→ PASSAGE SHOWN:
★ ★ ★ ★
From 4cde35267b30c373159cf3e8d0dd6b72a645cdc5 Mon Sep 17 00:00:00 2001
From: Mike Harris <mharris717@gmail.com>
Date: Mon, 3 Apr 2023 12:51:50 -0400
Subject: [PATCH 1/2] Improve extract_hyperlinks to honor base url

---
 scripts/browse.py     | 12 ++++++------
 tests/browse_tests.py | 26 ++++++++++++++++++++++++++
 2 files changed, 32 insertions(+), 6 deletions(-)
 create mode 100644 tests/browse_tests.py
diff --git a/scripts/browse.py b/scripts/browse.py
index f096c5f3..284ce5fc 100644
--- a/scripts/browse.py
+++ b/scripts/browse.py
@@ -25,11 +25,11 @@ def scrape_text(url):
     return text
 
 
-def extract_hyperlinks(soup):
-    hyperlinks = []
-    for link in soup.find_all('a', href=True):
-        hyperlinks.append((link.text, link['href']))
-    return hyperlinks
+def extract_hyperlinks(soup, base_url):
+    return [
+        (link.text, requests.compat.urljoin(base_url, link["href"]))
+        for link in soup.find_all("a", href=True)
+    ]
 
 
 def format_hyperlinks(hyperlinks):
@@ -51,7 +51,7 @@ def scrape_links(url):
     for script in soup(["script", "style"]):
         script.extract()
 
-    hyperlinks = extract_hyperlinks(soup)
+    hyperlinks = extract_hyperlinks(soup, url)
 
     return format_hyperlinks(hyperlinks)
★ ★ ★ ★
→ WHAT TO DO: Transcribe the portion of the patch between "From 4cde35267b30c373159cf3e8d0dd6b72a645cdc5 Mon" and "insertions(+), 6 deletions(-)", inclusive.
★ ★ ★ ★
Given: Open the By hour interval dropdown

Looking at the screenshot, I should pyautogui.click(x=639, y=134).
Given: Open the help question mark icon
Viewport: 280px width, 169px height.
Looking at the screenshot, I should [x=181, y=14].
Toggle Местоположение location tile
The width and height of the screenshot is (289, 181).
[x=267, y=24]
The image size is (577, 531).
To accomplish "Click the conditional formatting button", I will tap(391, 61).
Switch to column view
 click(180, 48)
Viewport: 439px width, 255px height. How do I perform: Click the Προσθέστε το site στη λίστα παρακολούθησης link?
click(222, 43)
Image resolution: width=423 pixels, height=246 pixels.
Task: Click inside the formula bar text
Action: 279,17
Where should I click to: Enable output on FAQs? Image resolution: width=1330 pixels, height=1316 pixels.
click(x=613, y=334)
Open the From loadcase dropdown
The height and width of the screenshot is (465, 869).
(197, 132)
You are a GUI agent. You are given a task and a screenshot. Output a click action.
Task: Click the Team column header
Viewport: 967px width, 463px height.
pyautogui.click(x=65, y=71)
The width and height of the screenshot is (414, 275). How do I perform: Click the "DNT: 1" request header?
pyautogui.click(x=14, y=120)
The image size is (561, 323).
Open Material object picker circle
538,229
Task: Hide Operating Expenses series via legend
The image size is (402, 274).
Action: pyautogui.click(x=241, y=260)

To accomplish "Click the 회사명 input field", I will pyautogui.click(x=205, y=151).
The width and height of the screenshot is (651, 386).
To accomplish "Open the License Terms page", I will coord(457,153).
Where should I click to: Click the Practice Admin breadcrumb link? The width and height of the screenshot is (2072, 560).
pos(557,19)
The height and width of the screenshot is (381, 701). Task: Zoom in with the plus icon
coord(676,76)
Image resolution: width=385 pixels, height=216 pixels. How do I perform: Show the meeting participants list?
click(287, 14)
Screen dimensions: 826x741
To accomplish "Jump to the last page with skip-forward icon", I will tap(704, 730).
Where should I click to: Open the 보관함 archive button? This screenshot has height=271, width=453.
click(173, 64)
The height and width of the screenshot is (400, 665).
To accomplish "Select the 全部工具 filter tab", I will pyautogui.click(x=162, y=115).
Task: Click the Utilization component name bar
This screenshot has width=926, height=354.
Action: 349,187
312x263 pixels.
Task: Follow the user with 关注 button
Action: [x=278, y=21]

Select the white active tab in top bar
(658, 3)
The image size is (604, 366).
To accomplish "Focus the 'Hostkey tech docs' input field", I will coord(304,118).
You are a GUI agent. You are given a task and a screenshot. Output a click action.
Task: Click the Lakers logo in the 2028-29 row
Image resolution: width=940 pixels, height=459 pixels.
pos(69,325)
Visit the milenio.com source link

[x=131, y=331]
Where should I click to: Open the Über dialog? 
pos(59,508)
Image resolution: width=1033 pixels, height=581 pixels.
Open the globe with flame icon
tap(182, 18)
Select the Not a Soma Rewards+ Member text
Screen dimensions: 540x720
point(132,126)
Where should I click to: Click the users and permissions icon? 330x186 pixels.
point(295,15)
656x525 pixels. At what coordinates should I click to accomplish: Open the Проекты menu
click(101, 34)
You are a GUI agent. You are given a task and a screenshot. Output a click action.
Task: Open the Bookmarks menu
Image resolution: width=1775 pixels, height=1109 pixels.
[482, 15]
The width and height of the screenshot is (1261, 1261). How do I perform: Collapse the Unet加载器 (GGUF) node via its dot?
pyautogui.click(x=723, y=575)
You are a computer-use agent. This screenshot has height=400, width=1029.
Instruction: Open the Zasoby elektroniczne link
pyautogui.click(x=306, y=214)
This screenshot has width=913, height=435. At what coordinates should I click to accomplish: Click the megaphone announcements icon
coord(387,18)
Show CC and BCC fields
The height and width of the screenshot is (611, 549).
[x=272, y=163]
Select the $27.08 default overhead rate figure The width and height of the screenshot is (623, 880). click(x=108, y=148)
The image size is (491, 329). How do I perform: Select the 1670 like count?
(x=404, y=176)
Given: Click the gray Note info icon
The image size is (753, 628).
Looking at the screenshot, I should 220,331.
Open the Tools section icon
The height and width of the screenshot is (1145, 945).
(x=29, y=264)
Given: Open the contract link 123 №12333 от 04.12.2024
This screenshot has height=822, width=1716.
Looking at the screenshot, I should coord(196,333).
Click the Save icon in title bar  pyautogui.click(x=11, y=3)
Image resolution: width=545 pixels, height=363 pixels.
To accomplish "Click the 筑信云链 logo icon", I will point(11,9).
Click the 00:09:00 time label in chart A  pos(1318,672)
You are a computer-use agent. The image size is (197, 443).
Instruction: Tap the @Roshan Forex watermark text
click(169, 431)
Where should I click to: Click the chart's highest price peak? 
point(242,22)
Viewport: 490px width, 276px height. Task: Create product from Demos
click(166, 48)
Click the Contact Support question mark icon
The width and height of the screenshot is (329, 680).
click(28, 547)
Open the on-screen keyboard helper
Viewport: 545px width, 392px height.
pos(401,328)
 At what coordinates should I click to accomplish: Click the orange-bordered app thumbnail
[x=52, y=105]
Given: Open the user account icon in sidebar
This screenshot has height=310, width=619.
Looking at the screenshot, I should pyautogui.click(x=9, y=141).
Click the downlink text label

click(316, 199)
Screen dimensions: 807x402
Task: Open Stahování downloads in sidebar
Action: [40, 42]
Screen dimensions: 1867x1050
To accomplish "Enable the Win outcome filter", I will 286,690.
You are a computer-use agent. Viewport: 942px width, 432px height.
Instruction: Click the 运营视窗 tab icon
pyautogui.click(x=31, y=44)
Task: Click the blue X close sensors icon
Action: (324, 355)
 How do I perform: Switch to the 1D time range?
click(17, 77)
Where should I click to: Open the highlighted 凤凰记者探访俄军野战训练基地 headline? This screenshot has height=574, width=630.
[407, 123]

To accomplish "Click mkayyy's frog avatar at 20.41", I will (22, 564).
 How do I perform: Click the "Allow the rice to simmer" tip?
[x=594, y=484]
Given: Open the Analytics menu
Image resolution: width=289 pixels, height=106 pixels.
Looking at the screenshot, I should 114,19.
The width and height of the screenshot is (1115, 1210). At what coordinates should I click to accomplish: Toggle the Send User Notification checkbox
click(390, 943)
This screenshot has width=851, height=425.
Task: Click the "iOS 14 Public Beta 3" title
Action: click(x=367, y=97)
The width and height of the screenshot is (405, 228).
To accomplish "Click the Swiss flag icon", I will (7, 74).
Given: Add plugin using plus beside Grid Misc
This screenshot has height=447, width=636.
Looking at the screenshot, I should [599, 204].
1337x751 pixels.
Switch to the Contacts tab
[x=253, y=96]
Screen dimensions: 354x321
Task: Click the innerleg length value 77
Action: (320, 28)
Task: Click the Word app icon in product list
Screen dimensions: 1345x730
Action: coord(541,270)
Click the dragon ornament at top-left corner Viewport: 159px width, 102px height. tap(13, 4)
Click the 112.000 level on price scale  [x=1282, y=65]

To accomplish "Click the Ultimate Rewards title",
★ ★ ★ ★
→ RESPONSE TO THE TASK:
From 4cde35267b30c373159cf3e8d0dd6b72a645cdc5 Mon Sep 17 00:00:00 2001
From: Mike Harris <mharris717@gmail.com>
Date: Mon, 3 Apr 2023 12:51:50 -0400
Subject: [PATCH 1/2] Improve extract_hyperlinks to honor base url

---
 scripts/browse.py     | 12 ++++++------
 tests/browse_tests.py | 26 ++++++++++++++++++++++++++
 2 files changed, 32 insertions(+), 6 deletions(-)